March 6, 2017
Dear Commissioner Piwowar,
Just like the majority of Americans, I own devices that rely on minerals sourced from countries like the Democratic Republic of the Congo. Tin, tantalum, tungsten, and gold are precious metals that are critical for our 'smart' devices -- and I firmly believe that with proper Federal oversight, these minerals can be sourced sustainably and without lining the pockets of war lords.
I am writing to express my support for the continued implementation of the Conflict Minerals Rule. As a consumer, it is important to me that I am able to access key information about the companies I purchase from, including information about their conflict minerals sourcing practices. I've used this information to inform my purchases in the past, favoring companies like Intel and HTC, which score higher than companies with more opaque supply chains.

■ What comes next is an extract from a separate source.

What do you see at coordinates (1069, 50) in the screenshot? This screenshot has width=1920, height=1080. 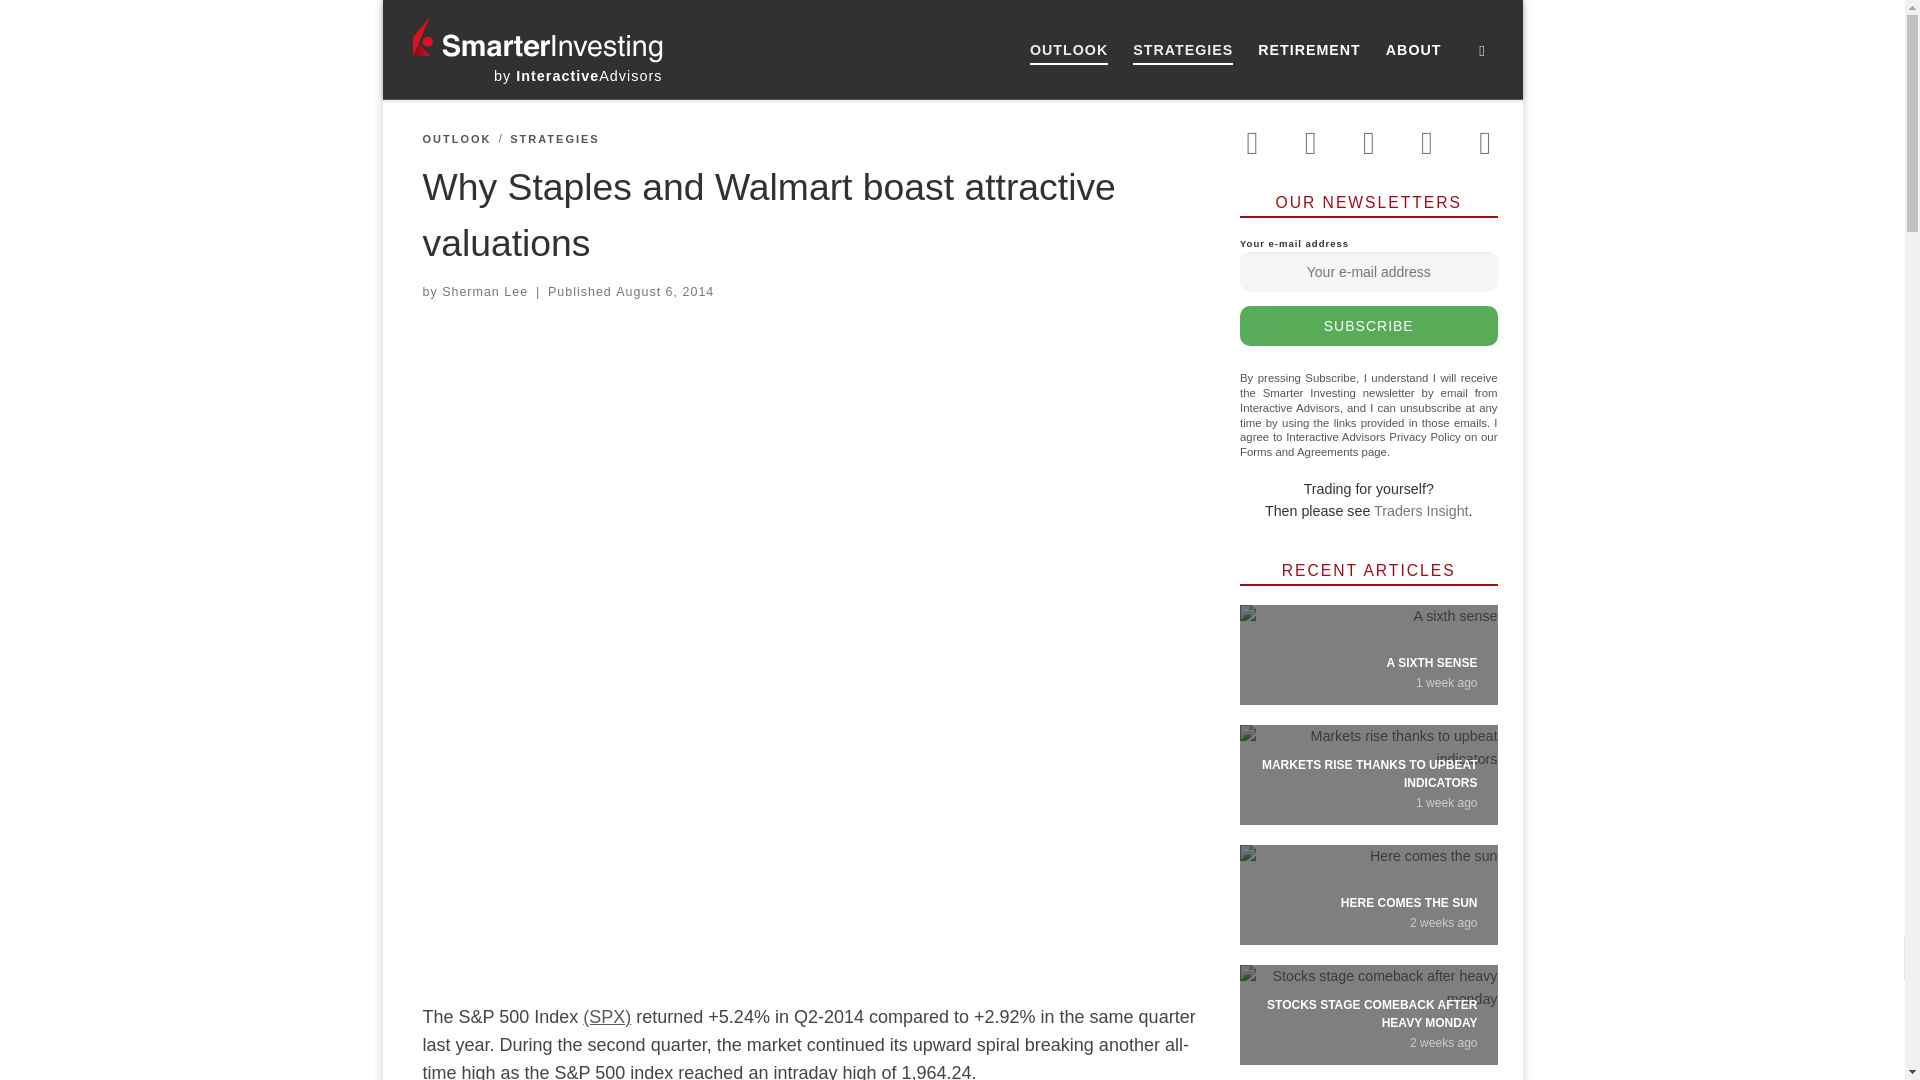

I do not want my purchases to support violence in the Democratic Republic of Congo, and the Conflict Minerals Rule has made it easier for me to assess which companies are taking steps to ensure their products are not linked to this decades-long conflict. Additionally, I believe transparent supply chains are an important indicator of a companys overall stability, which is a key factor not only in purchasing decisions, but also when choosing where to invest.
I urge you to keep the Conflict Minerals Rule fully intact, and to work with your fellow SEC commissioners to enforce the Rule moving forward.